-- begin Quoted passage --
Source code for brainspy.utils.performance.data

"""
Package for describing the dataset for training a perceptron after the signal of a Processor class or one of its children.
"""
import torch
from torch.utils.data import Dataset



[docs]
def get_data(results, batch_size):
    """
    Initialises the perceptron Dataset and loads the dataset into the Pytorch Dataloader.
    The dataloader loads the data into the memory according to the batch size.
    Refer to https://pytorch.org/tutorials/beginner/basics/data_tutorial.html for DataLoaders
    in PyTorch.

    The data can be shuffled. After each epoch the data is shuffled automatically. This is by
    design to accelerate and improve the model training process.Because of this, the learning
    algorithm is stochastic and may achieve different results each time it is run.
    Refer to https://pytorch.org/tutorials/beginner/blitz/cifar10_tutorial.html to see how epochs
    are used when training a Classifier.

    Parameters
    ----------
    results : dict
        These contain the input and target values of the perceptron alogorithm.
        It also contains the normalised input data from which the Pytorch dataloader is created.
-- end Quoted passage --
*Exercises to complete*:
**A.** In the brainspy source code, what happens to the data after each epoch?
**B.** Reproduce the brainspy source code from "The dataloader loads" to "time it is run.".
The data after the brainspy source code have no connection to it.
-- begin Material provided --
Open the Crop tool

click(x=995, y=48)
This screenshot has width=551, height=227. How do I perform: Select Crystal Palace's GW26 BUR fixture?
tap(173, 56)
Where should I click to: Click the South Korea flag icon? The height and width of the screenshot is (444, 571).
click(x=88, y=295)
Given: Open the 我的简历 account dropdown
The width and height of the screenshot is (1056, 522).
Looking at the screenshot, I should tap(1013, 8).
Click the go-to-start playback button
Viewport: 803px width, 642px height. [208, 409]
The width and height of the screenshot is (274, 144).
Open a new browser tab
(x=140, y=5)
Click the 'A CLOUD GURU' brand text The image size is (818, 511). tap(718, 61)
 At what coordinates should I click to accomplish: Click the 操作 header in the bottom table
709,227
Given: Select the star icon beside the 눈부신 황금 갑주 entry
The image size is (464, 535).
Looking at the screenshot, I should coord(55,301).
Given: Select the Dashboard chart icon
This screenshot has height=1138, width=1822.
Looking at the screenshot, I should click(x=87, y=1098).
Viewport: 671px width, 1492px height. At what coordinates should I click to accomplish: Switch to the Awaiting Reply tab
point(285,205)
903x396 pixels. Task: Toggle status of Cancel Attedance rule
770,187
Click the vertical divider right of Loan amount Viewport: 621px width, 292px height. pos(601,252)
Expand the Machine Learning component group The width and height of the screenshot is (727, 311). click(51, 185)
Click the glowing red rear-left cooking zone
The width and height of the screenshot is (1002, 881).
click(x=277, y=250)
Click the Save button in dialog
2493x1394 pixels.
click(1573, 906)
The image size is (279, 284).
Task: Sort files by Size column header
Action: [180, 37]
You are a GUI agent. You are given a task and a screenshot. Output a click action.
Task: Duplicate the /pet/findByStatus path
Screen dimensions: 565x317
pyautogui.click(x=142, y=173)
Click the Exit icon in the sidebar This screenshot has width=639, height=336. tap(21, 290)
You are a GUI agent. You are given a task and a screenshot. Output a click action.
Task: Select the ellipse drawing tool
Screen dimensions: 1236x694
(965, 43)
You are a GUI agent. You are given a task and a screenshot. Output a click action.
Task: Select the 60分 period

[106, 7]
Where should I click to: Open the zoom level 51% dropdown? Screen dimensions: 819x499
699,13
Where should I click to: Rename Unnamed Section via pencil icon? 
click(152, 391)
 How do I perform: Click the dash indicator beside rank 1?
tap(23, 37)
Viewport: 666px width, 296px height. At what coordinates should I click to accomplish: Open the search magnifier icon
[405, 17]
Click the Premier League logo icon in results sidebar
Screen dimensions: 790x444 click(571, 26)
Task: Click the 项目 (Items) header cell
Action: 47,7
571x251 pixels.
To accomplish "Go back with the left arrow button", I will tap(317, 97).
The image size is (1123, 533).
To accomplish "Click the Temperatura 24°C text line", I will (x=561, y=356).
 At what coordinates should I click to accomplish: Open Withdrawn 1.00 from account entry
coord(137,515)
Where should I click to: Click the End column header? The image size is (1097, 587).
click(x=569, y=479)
-- end Material provided --
*Expected results*:
**A.** The data is shuffled automatically after each epoch.

**B.**
The dataloader loads the data into the memory according to the batch size.
    Refer to https://pytorch.org/tutorials/beginner/basics/data_tutorial.html for DataLoaders
    in PyTorch.

    The data can be shuffled. After each epoch the data is shuffled automatically. This is by
    design to accelerate and improve the model training process.Because of this, the learning
    algorithm is stochastic and may achieve different results each time it is run.